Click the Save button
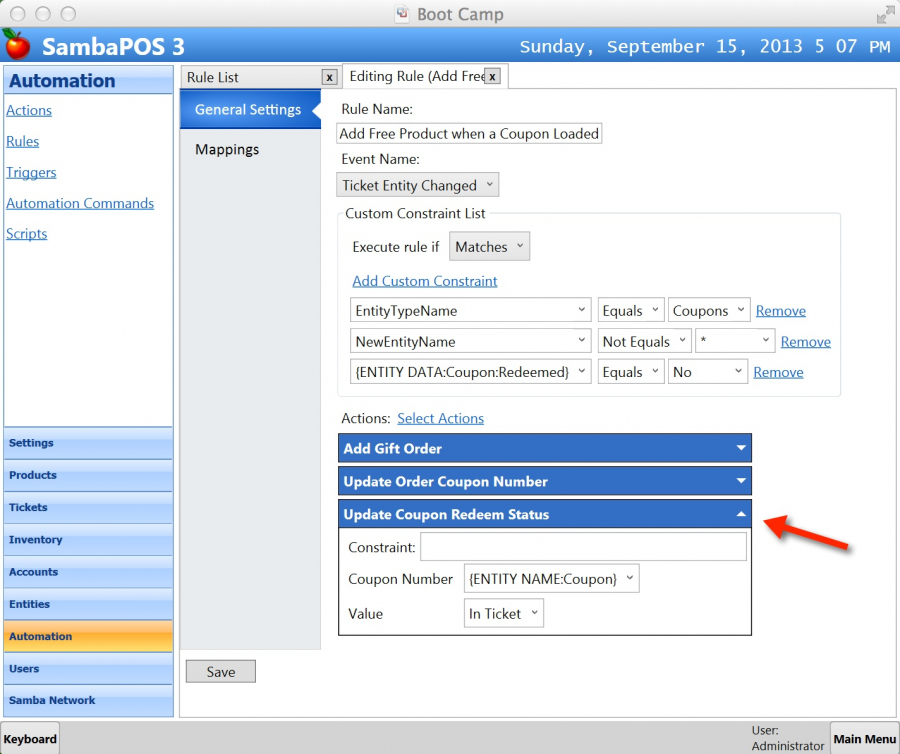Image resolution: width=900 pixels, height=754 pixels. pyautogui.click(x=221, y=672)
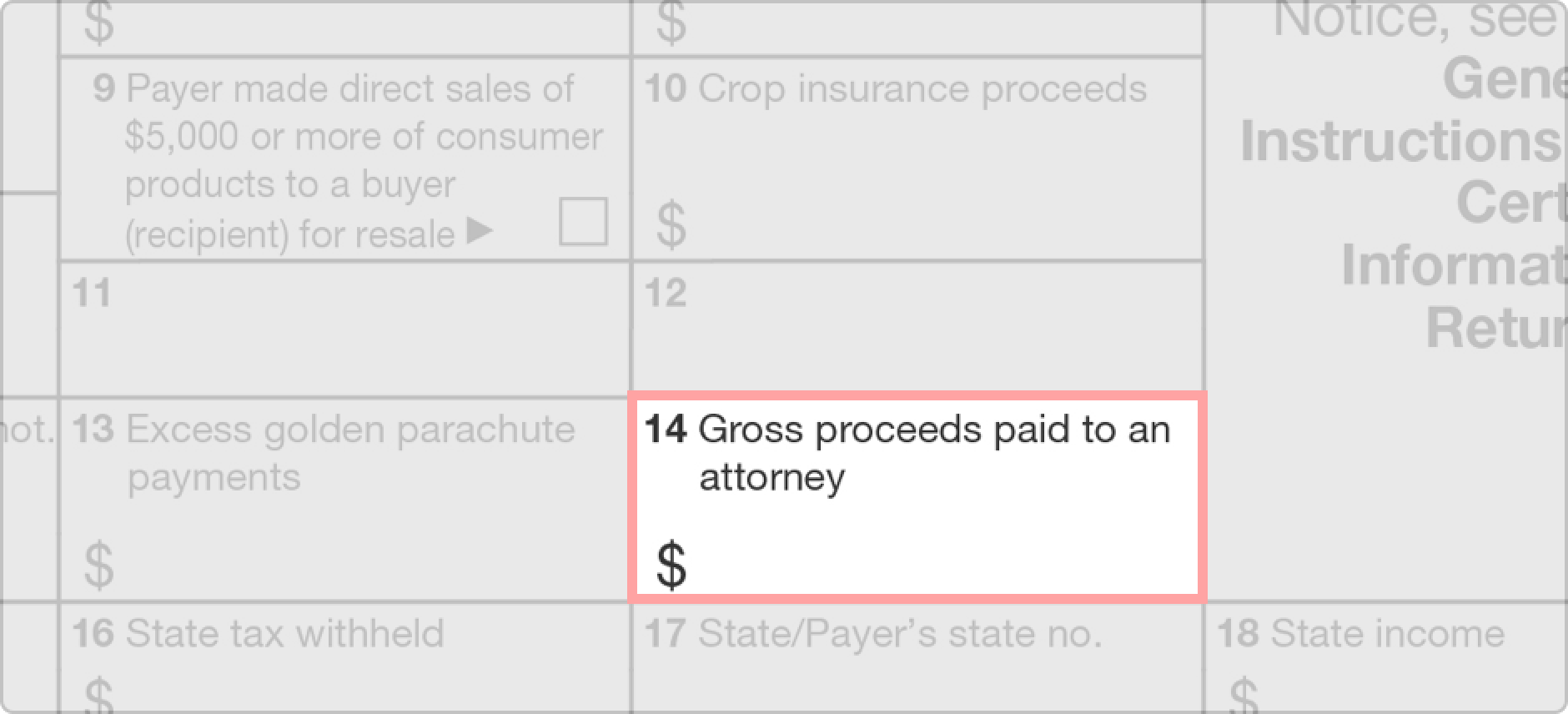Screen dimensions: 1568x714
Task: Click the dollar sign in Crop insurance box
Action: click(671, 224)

-=-=-

Transcribe every entry word for word, but omit the pictures.

Click the Save button
Image resolution: width=900 pixels, height=754 pixels. pyautogui.click(x=221, y=672)
Screen dimensions: 1568x714
Task: Click the dollar sign in Crop insurance box
Action: click(671, 224)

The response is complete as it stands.